The midnight due date is intended to discourage people from pulling
all-nighters, which are not healthy.


Ground rules: You are welcome to discuss high-level implementation
issues with your fellow students, but you should avoid actually looking
at one another student’s code as whole,
and under no circumstances should you be
copying any portion of another student’s code.
However, asking another student to focus
on a few lines of your code discuss why you are getting a particular
kind of error is reasonable. Basically, these “ground rules” are
intended to prevent
a student from “freeloading” off another student, even accidentally, since
they won’t get the full yummy nutritional educational goodness out of the
assignment if they do.


Assorted notes:

  • Don’t get the ideas of “spotlight” and “specular” confused. They give
    similar kind of effects but are quite different things.

  • Sometimes you can run into “dynamic range issues,” in which color
    values higher than some fixed upper limit will “clip” to that limit.
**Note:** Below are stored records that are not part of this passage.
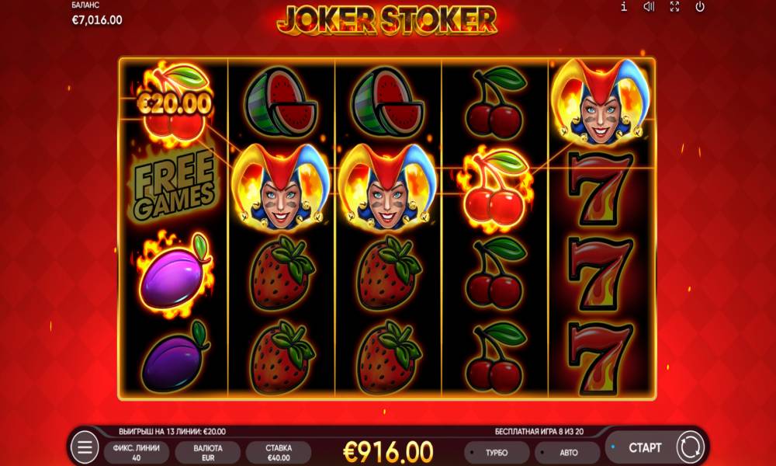Open the Фикс. линии 40 selector

tap(136, 453)
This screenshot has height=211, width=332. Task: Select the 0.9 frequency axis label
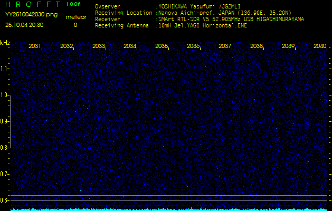click(5, 121)
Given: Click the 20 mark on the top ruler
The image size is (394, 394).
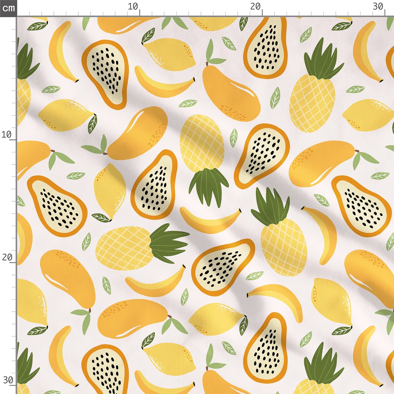Looking at the screenshot, I should tap(256, 7).
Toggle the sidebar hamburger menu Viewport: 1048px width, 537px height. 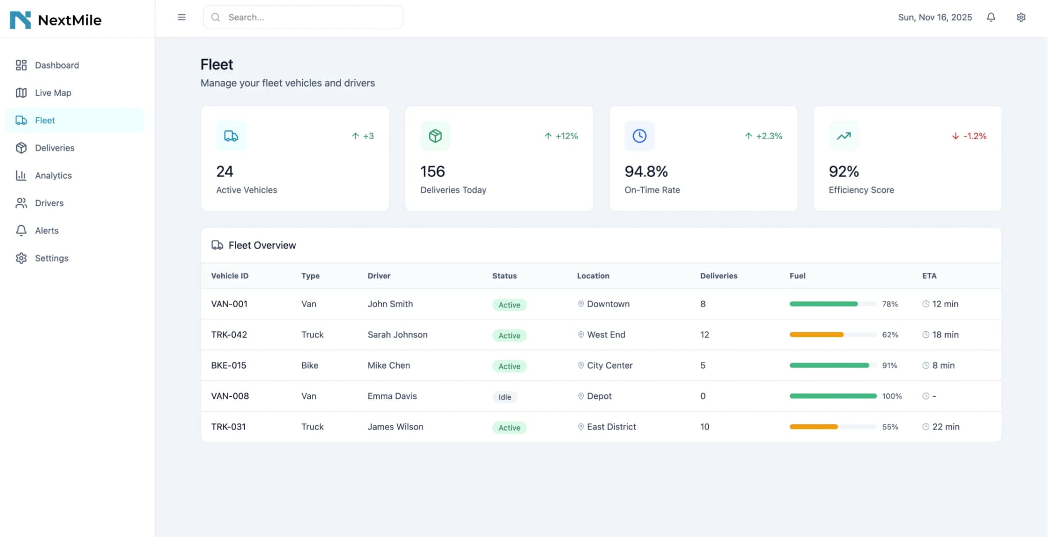click(x=181, y=17)
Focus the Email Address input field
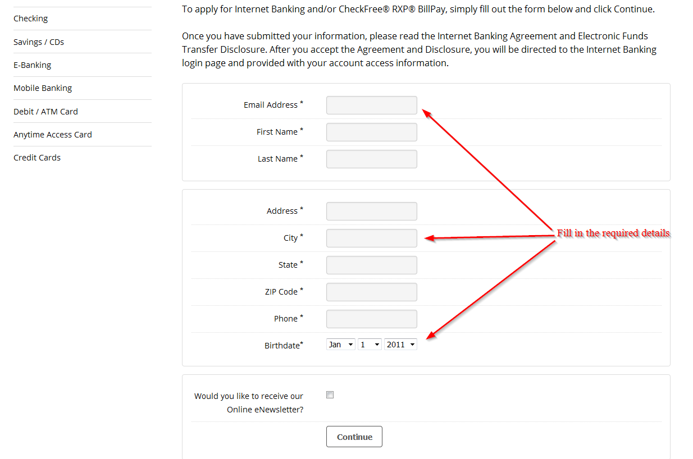 pos(372,105)
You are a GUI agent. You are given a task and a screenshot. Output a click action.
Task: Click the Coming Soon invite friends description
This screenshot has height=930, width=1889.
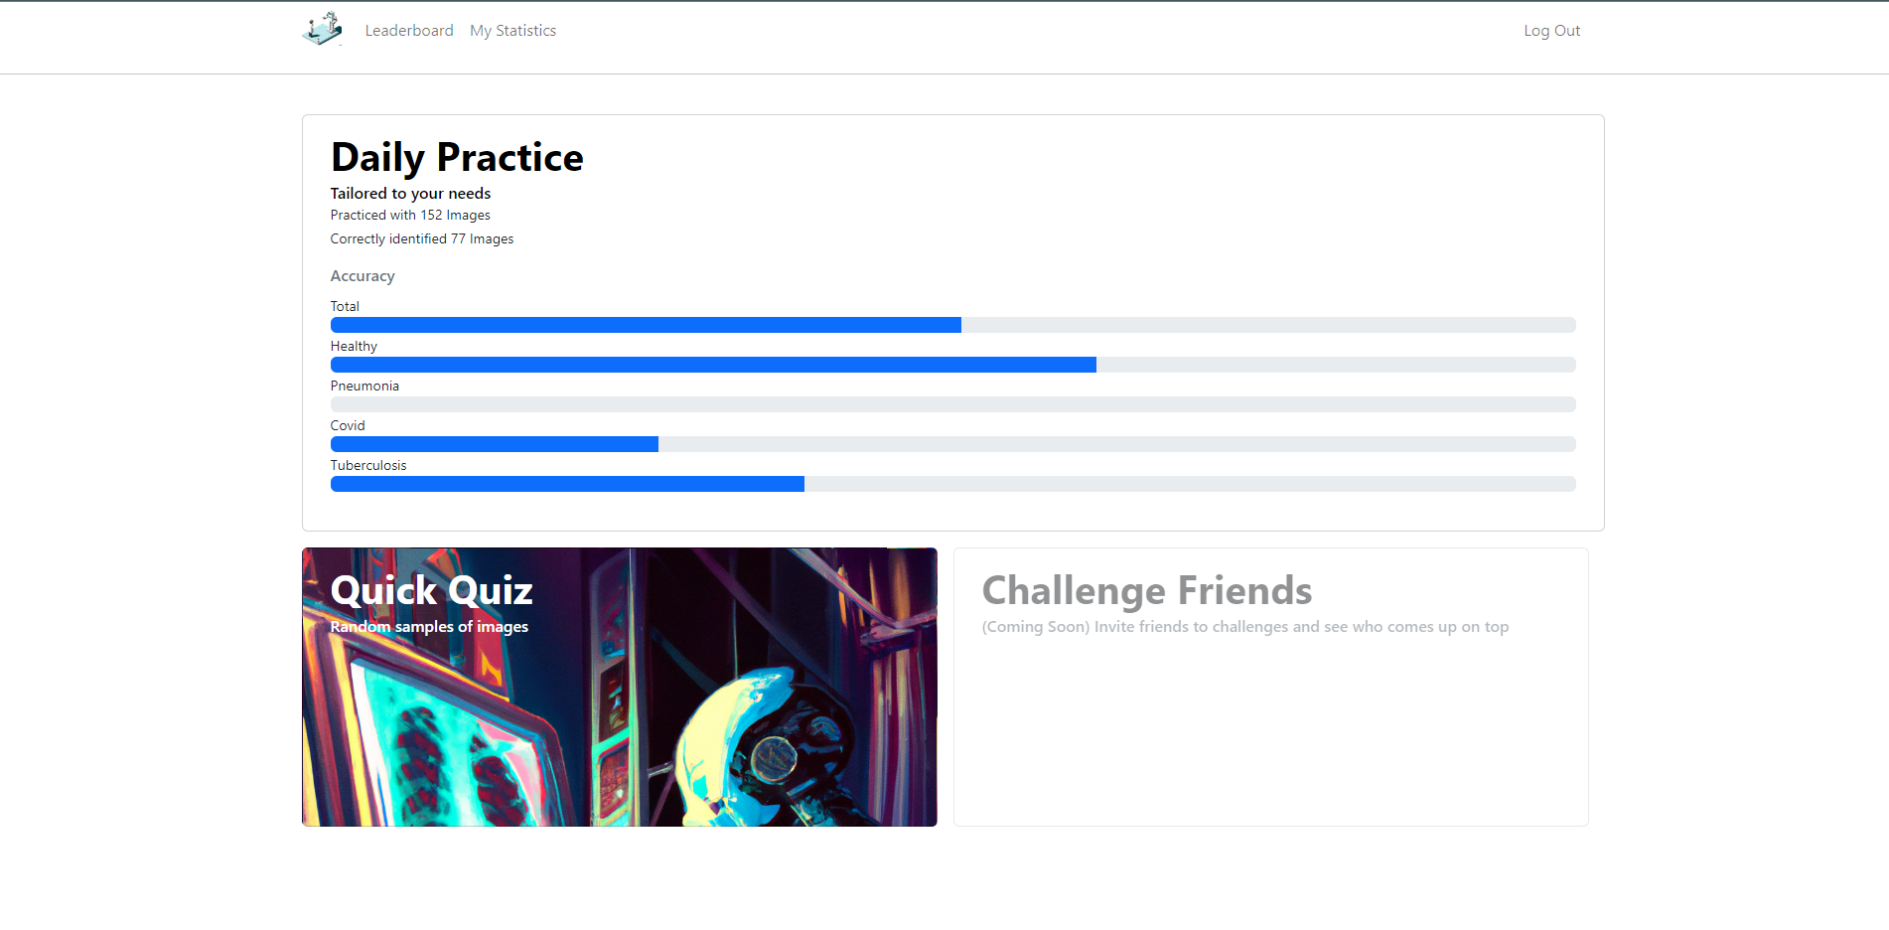pos(1245,627)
You
    can manually back your light RGB values down until this isn’t a problem,
    or you may want to re-normalize all your color values after you compute them
    (i.e. find the max color value, divide all your colors by that, and
    then multiply them all by that upper limit). Or you could do some sort or
    renormalization compromise, where you normalize to something slightly
    bigger than
    the language’s natural clip value and let just a few facets clip.
    Usually, colors are specified as floating
    point values between 0 and 1 (whether it be light colors or the
    emissive colors) – so when you multiply them you get something
    less than 1, which helps things to not get too crazy.
    (I suppose the physics would indicate that the material
    values should be less than 1
    if they represented a fraction of light reflected.)
    When rasterizing triangles,
    0 to 1 color values usually need to be scaled to some integer
    according to whatever the “native” depth of the frame buffer is. As a side
    note, some older graphics cards had weird specialized floating
    point formats designed to present floats in [0,1] and [-1,1] in
    some sort of optimal fashion in a limited number of bits, but
    nowadays it’s pretty much your usual IEEE floating point formats.)

  • You may want to
    first get a sense of the size of the model you’re using. In
    MATLAB, I’d use min() and max() (obviously use whatever equivalent in
    whatever language you’re using) to find the most extreme vertices in
    the various dimensions – that should give you a sense of where to put
    the front-back clipping planes if you move it to some location.

  • In most API convetions, the Z_near and Z_far planes are
    positive numbers in “worldspace/viewspace length units,” even if the
    coordinate system is right-handed (meaning that Z becomes more negative
    as objects are moved away from the camera). In the past, I’ve seen a few
    cases where someone tried to set Z_near to a negative number (which puts
    the near plane behind your head) and Z_far to a positive number.
    That doesn’t make sense and will cause things to freak out.

  • I didn’t put anything in the assignment that requires
    you to be able to scale the object, so you don’t have to. It’s easy to
    put in if you feel like it, though (remember to do it before the translation).

  • If your 3-D model is taking ages to load in,
    you might want to pre-load it – i.e. put in a flag
    that checks to see if whatever variable you’re
    loading the model in is already filled, and if it is, doesn’t bother
    to load it again. That’s a trick I use a lot. In MATLAB, I use the “clear”
    command to clear a variable and force a reload if I need to.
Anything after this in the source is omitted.